# [EXTRAIT]
+ + + + +
Aussi est-on en droit de se demander que reste-il aujourd'hui du devoir de non-ingérence du banquier ?
Ainsi après avoir présenté le devoir de non-ingérence du banquier(I) il conviendra de relever les exceptions à un principe général d'abstention(II).

I- Le principe de non-ingérence, un devoir général d'abstention du banquier

A- Le contenu du principe

Le principe de non-ingérence, encore appelé principe de non immixtion, impose aux établissements de crédit de ne pas intervenir dans les affaires de leurs clients et les places en conséquence dans une position de neutralité. La première application jurisprudentielle de ce principe semble être l'arrêt "Ducrocq" (C. cass. 28 janvier 1930). Cet arrêt relève que " _les banques n'ont pas à rechercher l'origine ou la cause des opérations transitant par le compte de leur client. C'est le principe de non-ingérence_". Ce principe ne s'applique donc pas seulement à l'occasion du fonctionnement du compte des clients mais s'applique aussi en matière de vente de titre au porteur par l'entremise de la banque. Ce qu'il faut retenir, c'est que le banquier n'a pas, pour l'octroi de crédit, sauf exception, à apprécier l'opportunité pour son client. Il n'est pas " _le directeur de conscience économique de son client_" encore moins son "tuteur". L'obligation de conseil, faut-il le relever est d'intensité variable selon qu'il s'agisse d'un profane ou d'un professionnel. Le client profane est celui qui est dans une situation de déséquilibre de connaissance par rapport au banquier qui est un professionnel. Dans ces conditions le banquier devra  fournir au client profane toutes les informations lui permettant de mesurer en toute connaissance de cause(B to C), la portée de ses actes. Ce qui n'est pas forcément le cas lorsque les parties au contrat sont toutes des professionnels(B to B) .
+ + + + +
# [DONNÉES DISPONIBLES]
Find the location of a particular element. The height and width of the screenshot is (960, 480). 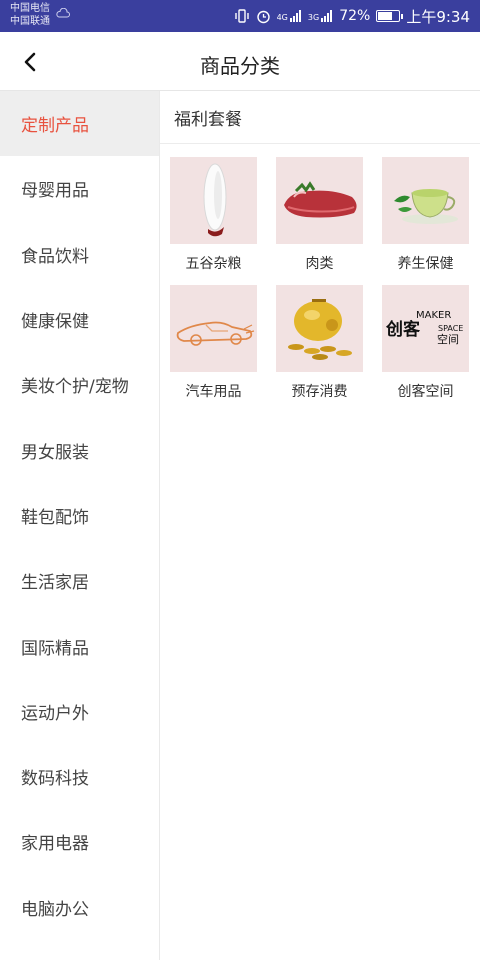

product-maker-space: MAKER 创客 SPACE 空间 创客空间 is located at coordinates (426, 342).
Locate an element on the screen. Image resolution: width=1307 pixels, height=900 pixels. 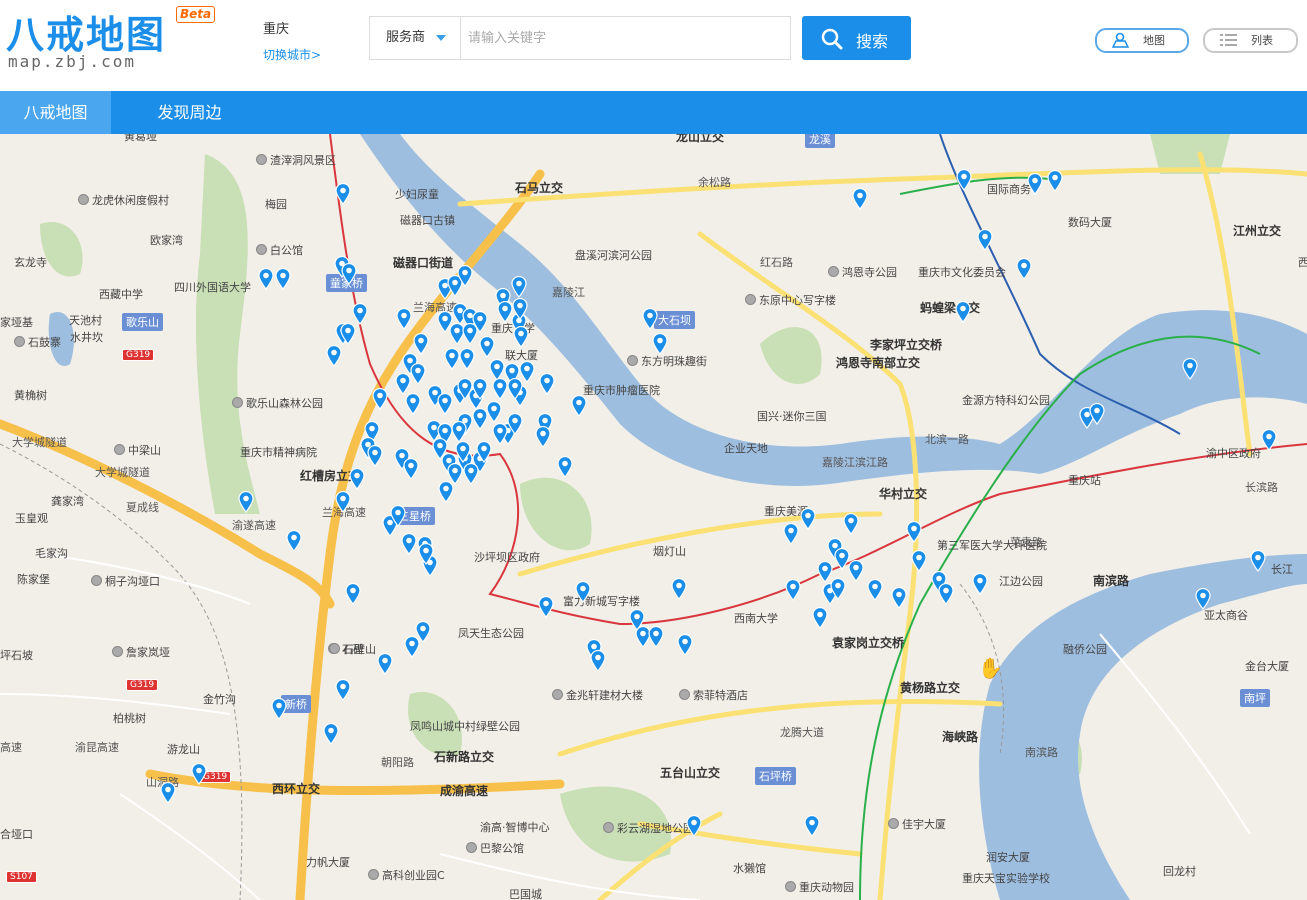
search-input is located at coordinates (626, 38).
+ + + + +
# [TRAVAIL DEMANDÉ]
**a.** Relevez tous les passages que l'extrait place entre guillemets.
**b.** Reproduisez à l'identique le passage de l'extrait qui s'ouvre sur les mots contenant "Aussi est-on en" et se ferme sur "principe général d'abstention(II).".

# [RÉPONSES]
**a.**
- Ducrocq
- les banques n'ont pas à rechercher l'origine ou la cause des opérations transitant par le compte de leur client. C'est le principe de non-ingérence
- le directeur de conscience économique de son client
- tuteur

**b.**
Aussi est-on en droit de se demander que reste-il aujourd'hui du devoir de non-ingérence du banquier ?
Ainsi après avoir présenté le devoir de non-ingérence du banquier(I) il conviendra de relever les exceptions à un principe général d'abstention(II).